Hasan Ayaroğlu

Personal information
- Date of birth: 22 March 1995 (age 31)
- Place of birth: Çankırı, Turkey
- Height: 1.76 m (5 ft 9 in)
- Position: Winger

Team information
- Current team: Kastamonuspor 1966
- Number: 70

Youth career
- 2005–2012: Ankaragücü

Senior career*
- Years: Team / Apps / (Gls)
- 2012–2015: Ankaragücü / 68 / (9)
- 2015–2018: Eskişehirspor / 32 / (9)
- 2015–2016: → Ankaragücü (loan) / 25 / (4)
- 2016–2017: → Kastamonuspor 1966 (loan) / 35 / (10)
- 2018–2021: Alanyaspor / 13 / (0)
- 2019–2020: → BB Erzurumspor (loan) / 24 / (1)
- 2021: Denizlispor / 19 / (0)
- 2021–2023: Bursaspor / 55 / (7)
- 2023–2024: Ümraniyespor / 29 / (1)
- 2024–2025: Sarıyer / 15 / (0)
- 2025: Ankara Keçiörengücü / 10 / (0)
- 2025–: Kastamonuspor 1966 / 6 / (3)

International career
- 2012–2013: Turkey U18 / 8 / (1)
- 2013–2014: Turkey U19 / 5 / (0)
- 2015: Turkey U20 / 3 / (0)

= Hasan Ayaroğlu =

Turkish footballer (born 1995)

Hasan Ayaroğlu (born 22 March 1995) is a Turkish footballer who plays as a winger for TFF 2. Lig club Kastamonuspor 1966.

==Career==
Ayaroğlu is a youth product of Ankaragücü, having joined their youth academy in 2005. He made his professional debut with Ankaragücü in a 3–0 Süper Lig loss to Antalyaspor on 25 March 2012. In 2015, he transferred to Eskişehirspor, and was promptly loaned out to Ankaragücü and Kastamonuspor before returning to their first team.
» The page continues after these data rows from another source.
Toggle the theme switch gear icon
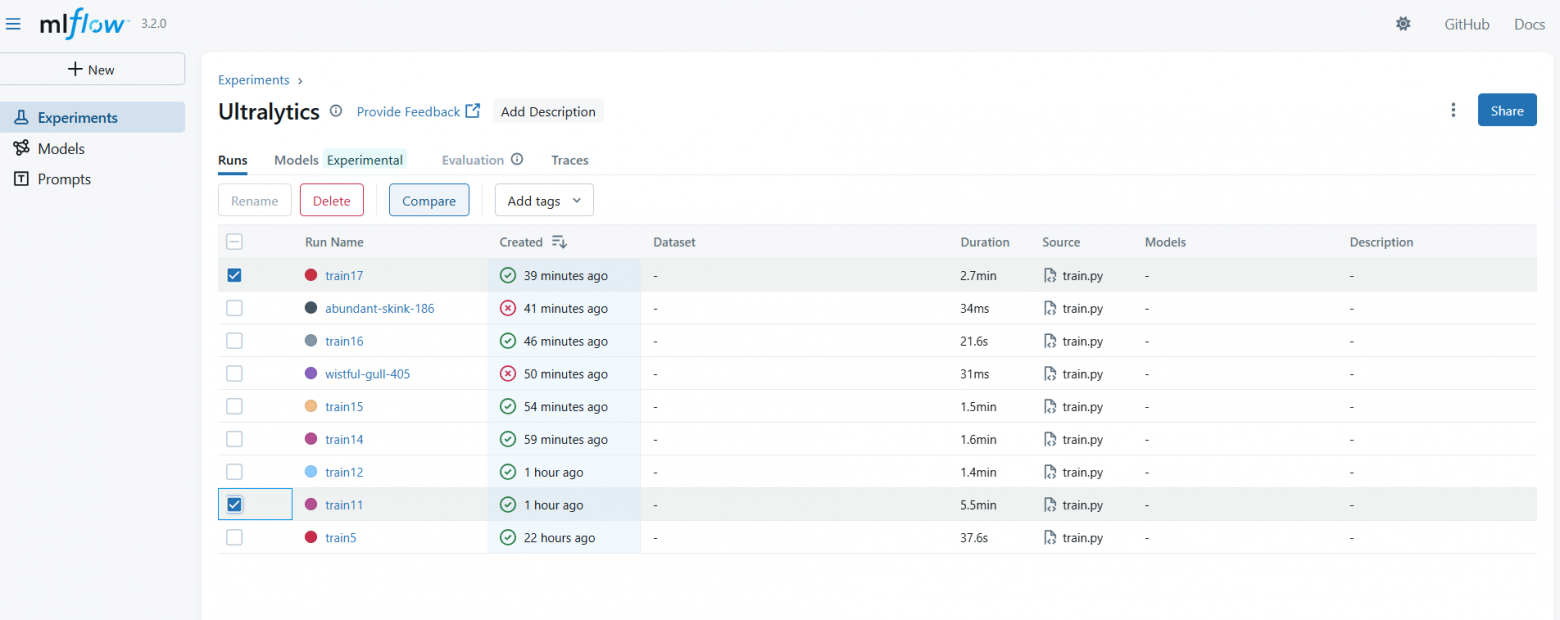 pyautogui.click(x=1403, y=24)
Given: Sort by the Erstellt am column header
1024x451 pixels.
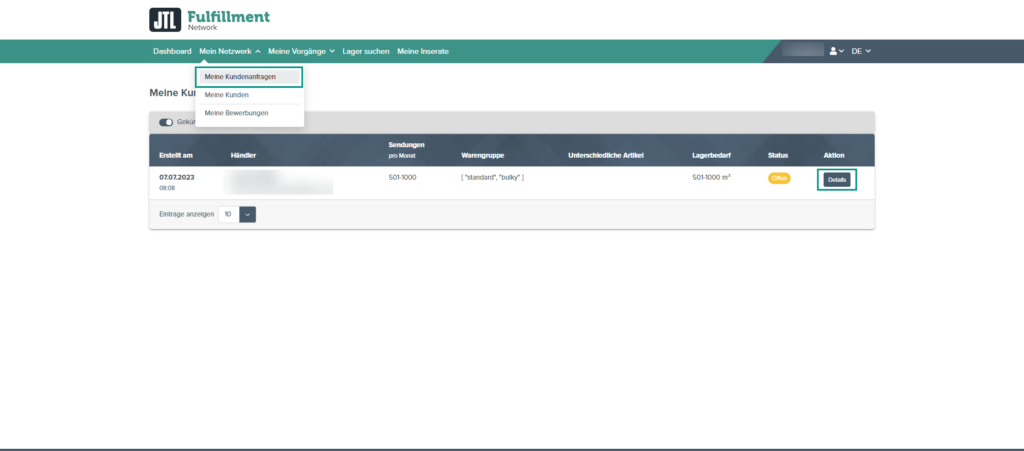Looking at the screenshot, I should [x=176, y=156].
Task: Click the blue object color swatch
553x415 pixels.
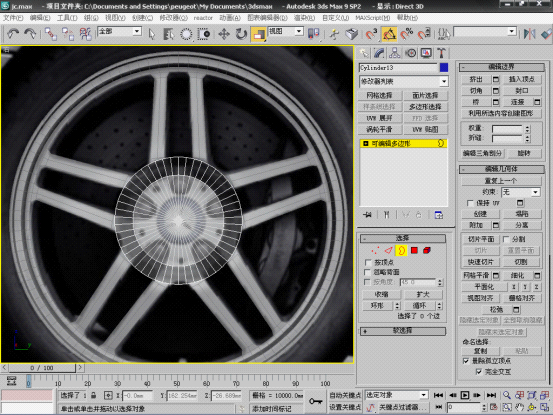Action: (x=444, y=67)
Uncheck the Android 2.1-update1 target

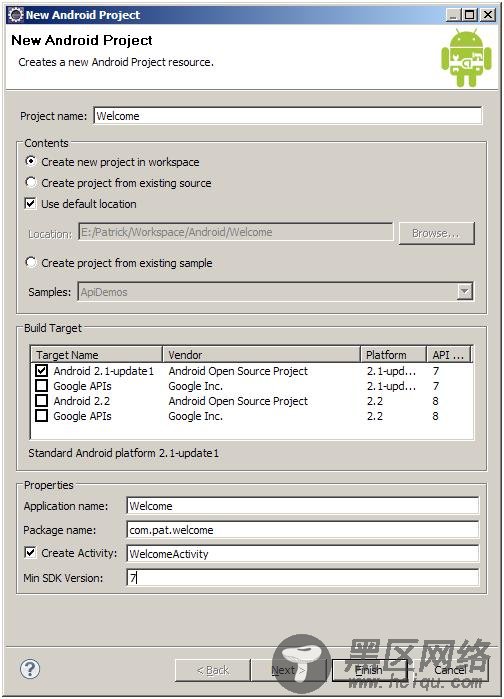(41, 370)
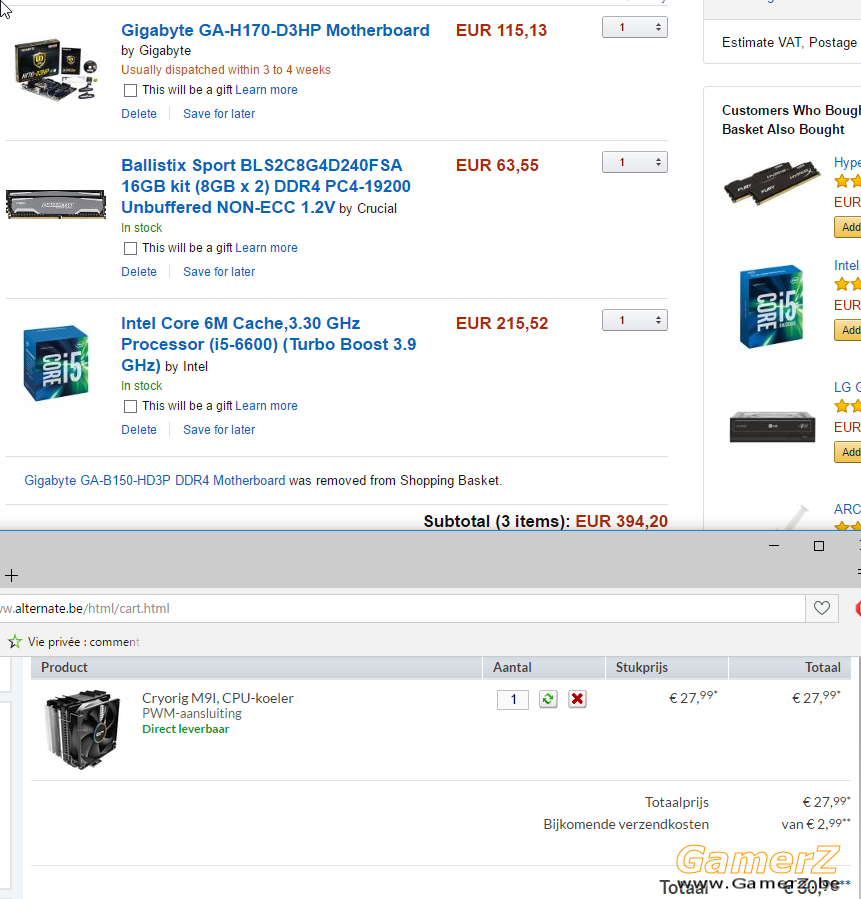Image resolution: width=861 pixels, height=899 pixels.
Task: Check gift box for Ballistix Sport memory
Action: point(131,248)
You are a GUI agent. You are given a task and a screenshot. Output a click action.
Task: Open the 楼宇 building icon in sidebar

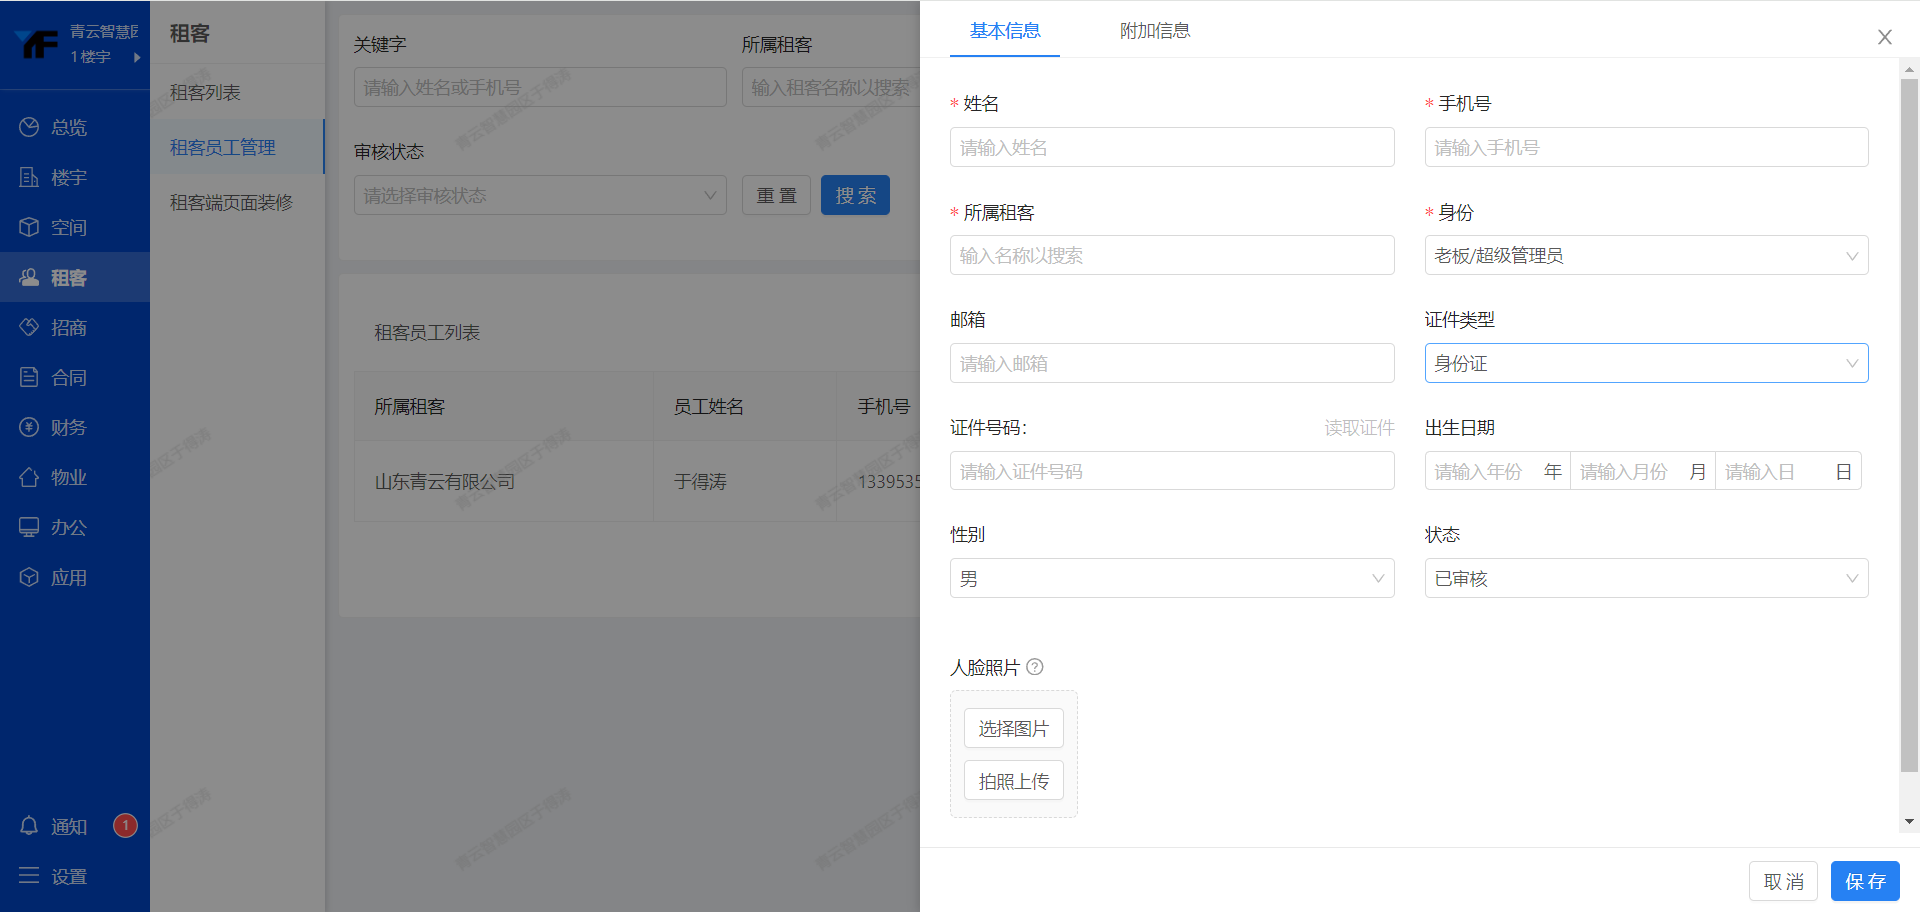pos(29,177)
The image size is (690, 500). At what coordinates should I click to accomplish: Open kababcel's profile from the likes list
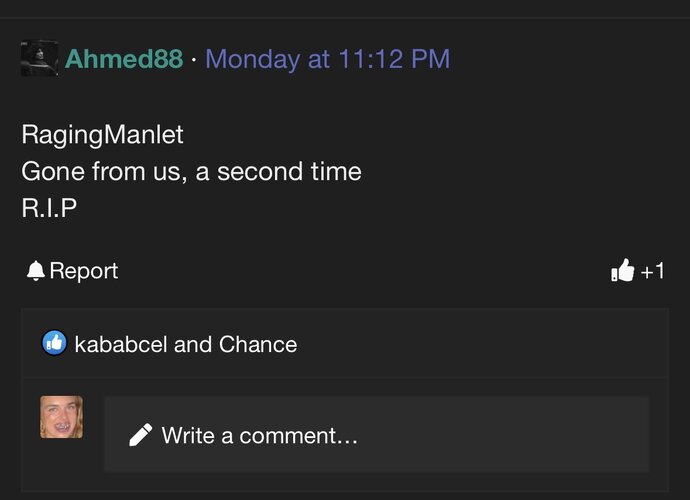121,344
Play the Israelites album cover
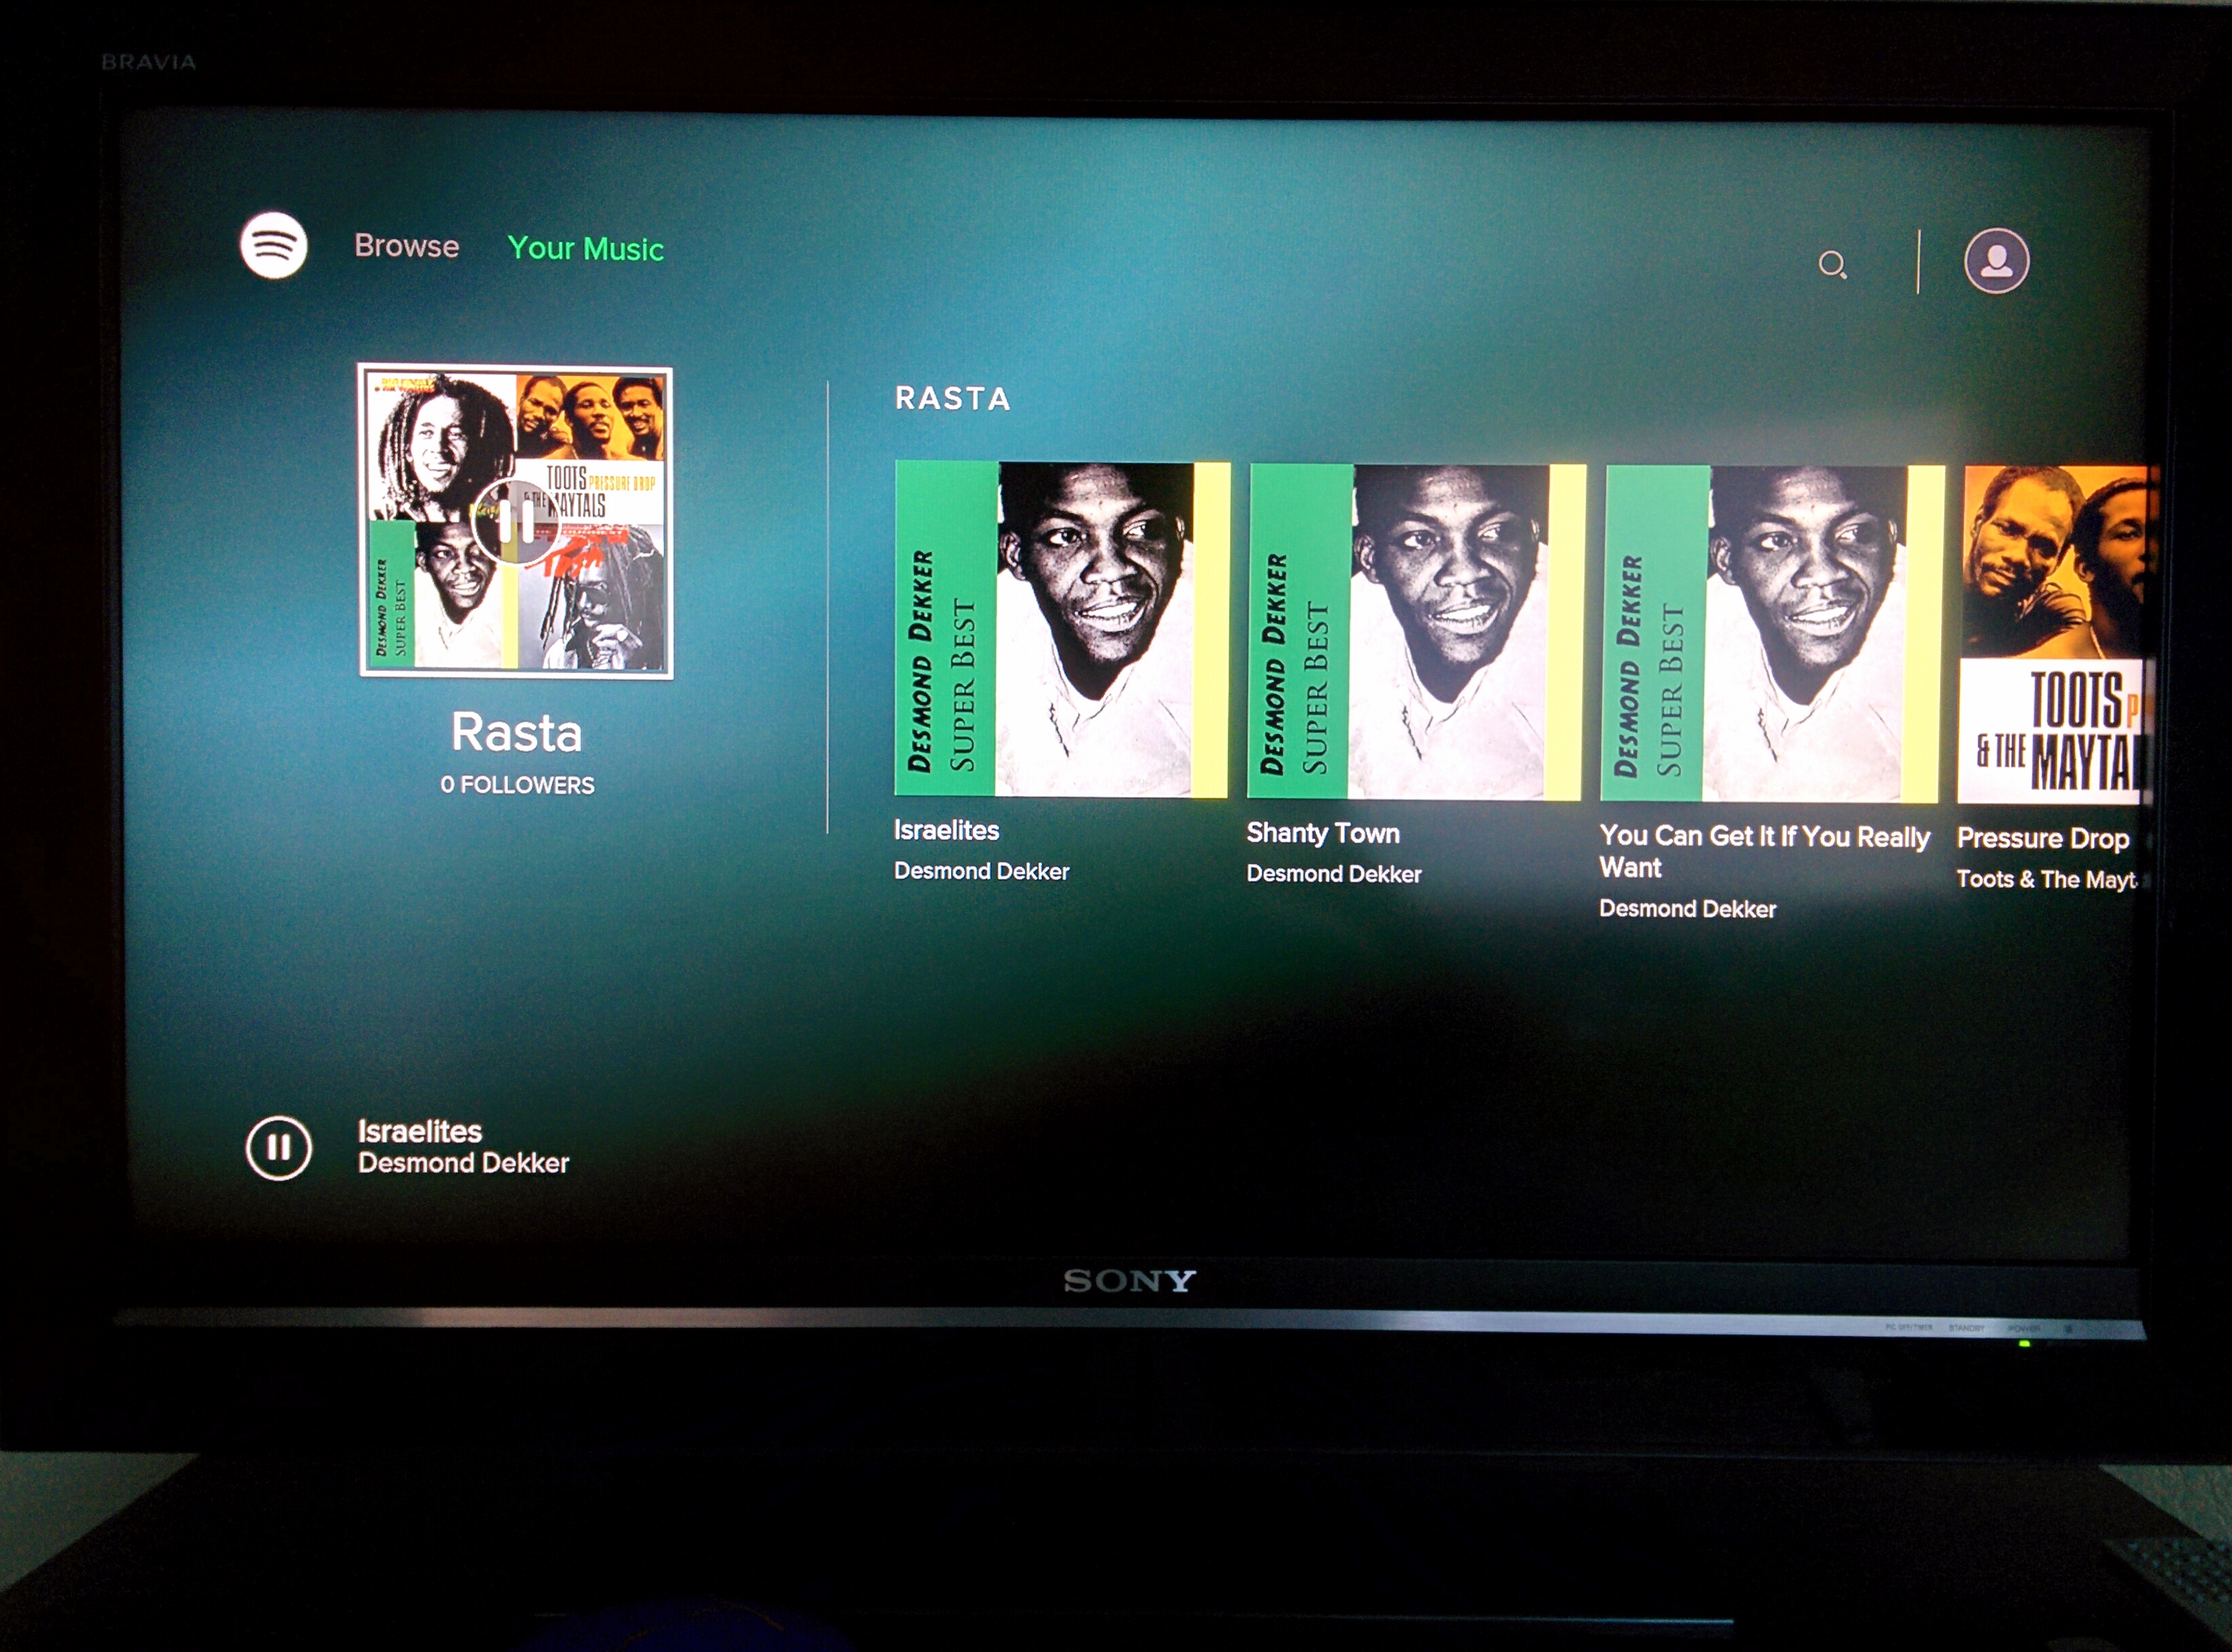 [x=1061, y=629]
He transferred to Alanyaspor in 2018, and was with the club until January 2021. On 25 January 2021, he transferred to Denizlispor.

==International career==
Ayaroğlu is a youth international for Turkey, having represented the Turkey U18s, U19s, and U20s.